Despite these gray areas, we believe that the clear intent of this new activity is to encourage a broad variety of RPM activities, so long as they are “clinical” in the sense that they directly connect to the patient’s care team and plan of care. For example, exchange of glucometer and blood pressure readings would clearly fall within the intent of “clinical,” whereas fitness tracking data—although potentially helpful—would not. In the short term, we expect CMS to take a relatively light touch when monitoring compliance under this category, as long as clinicians can reasonably back up their attestations if audited.

Barriers to Adoption

Now that CMS has worked to remove one of the major barriers to digital health technology adoption by rolling out new financial incentives, healthcare organizations should be further motivated to actively implement patient engagement and RPM tools. Healthcare organizations in the process of selecting tools to implement face the uphill job of not only discovering and vetting the functionality of those solutions, but also choosing those that fit their business goals, reimbursement structures and clinical workflows.

A few critical things healthcare administrators should keep in mind when considering a digital health solution include:

  • Funding for digital health technologies: Does the organization have a flexible budget cycle? Are there funds dedicated to exploring digital health innovations?
  • Clinical staff buy-in: Does this new tool fit into clinicians’ existing workflow? Will the addition of a new tool be disruptive to their day-to-day operations, or will it alleviate administrative burden? Who will handle any necessary education, awareness and training?
  • Patient readiness: Are patients interested in using digital health tools and remote monitoring to share PGHD? Are there specific service lines or patient populations within the organization that would be a particularly good fit?
  • Security and interoperability: Does the digital health tool being considered integrate with the organization’s core financial and clinical management systems, or will it be another silo of data? Does it meet the organization’s security and interoperability goals and standards? Are there sufficient IT resources necessary to support the integration of a new tool?
  • Defining success: Can executives and stakeholders come to a consensus on the clinical and business goals for the new technology? What are the agreed-upon expectations, milestones, objectives and success indicators? How will the tool be evaluated?
  • Billing and documentation: Does the tool integrate with the organization’s internal infrastructure to track and aggregate quality measures toward its target reimbursements, such as the Quality Payment Program (QPP)/MIPS?

One Small Step for Value-Based Care, One Giant Leap for RPM

With the shift toward value-based reimbursement already underway, this latest change signals CMS’s recognition of RPM technology as a fundamental component of high-quality care delivery systems that achieve the Triple Aim: healthier patients, an enhanced patient experience and reduced costs of care.

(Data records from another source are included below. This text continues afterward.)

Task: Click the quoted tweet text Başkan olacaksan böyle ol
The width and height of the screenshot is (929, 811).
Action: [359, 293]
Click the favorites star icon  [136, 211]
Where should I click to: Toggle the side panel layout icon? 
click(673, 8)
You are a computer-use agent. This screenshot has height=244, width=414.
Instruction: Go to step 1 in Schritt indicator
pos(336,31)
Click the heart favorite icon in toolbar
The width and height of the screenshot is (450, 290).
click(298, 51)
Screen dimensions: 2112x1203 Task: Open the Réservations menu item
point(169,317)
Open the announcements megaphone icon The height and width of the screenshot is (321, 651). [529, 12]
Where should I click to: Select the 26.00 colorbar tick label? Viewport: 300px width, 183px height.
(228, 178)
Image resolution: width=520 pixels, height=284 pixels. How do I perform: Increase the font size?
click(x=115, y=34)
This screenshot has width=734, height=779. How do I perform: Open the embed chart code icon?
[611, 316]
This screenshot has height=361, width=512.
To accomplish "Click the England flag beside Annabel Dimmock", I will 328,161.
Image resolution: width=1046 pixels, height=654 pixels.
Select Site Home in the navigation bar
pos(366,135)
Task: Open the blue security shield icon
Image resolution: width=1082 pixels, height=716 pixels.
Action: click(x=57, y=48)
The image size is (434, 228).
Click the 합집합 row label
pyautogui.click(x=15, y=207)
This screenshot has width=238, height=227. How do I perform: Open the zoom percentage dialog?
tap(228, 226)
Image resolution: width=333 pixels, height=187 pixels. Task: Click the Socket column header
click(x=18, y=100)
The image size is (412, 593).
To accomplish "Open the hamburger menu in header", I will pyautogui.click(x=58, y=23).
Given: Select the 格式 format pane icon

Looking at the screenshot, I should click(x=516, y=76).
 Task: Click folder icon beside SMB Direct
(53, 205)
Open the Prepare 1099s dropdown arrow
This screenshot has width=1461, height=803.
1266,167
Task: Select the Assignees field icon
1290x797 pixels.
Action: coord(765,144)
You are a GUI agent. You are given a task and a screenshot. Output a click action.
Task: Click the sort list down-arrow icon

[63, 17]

The update to MIPS demonstrates a significant advancement not only toward making digital health technology an integral part of a patient’s care experience, but also incentivizing clinicians to leverage cutting-edge tools more effectively to improve care quality and outcomes. We see the introduction of the Improvement Activity as a small but concrete step forward in improving the policy environment (and therefore the adoption rate) for RPM.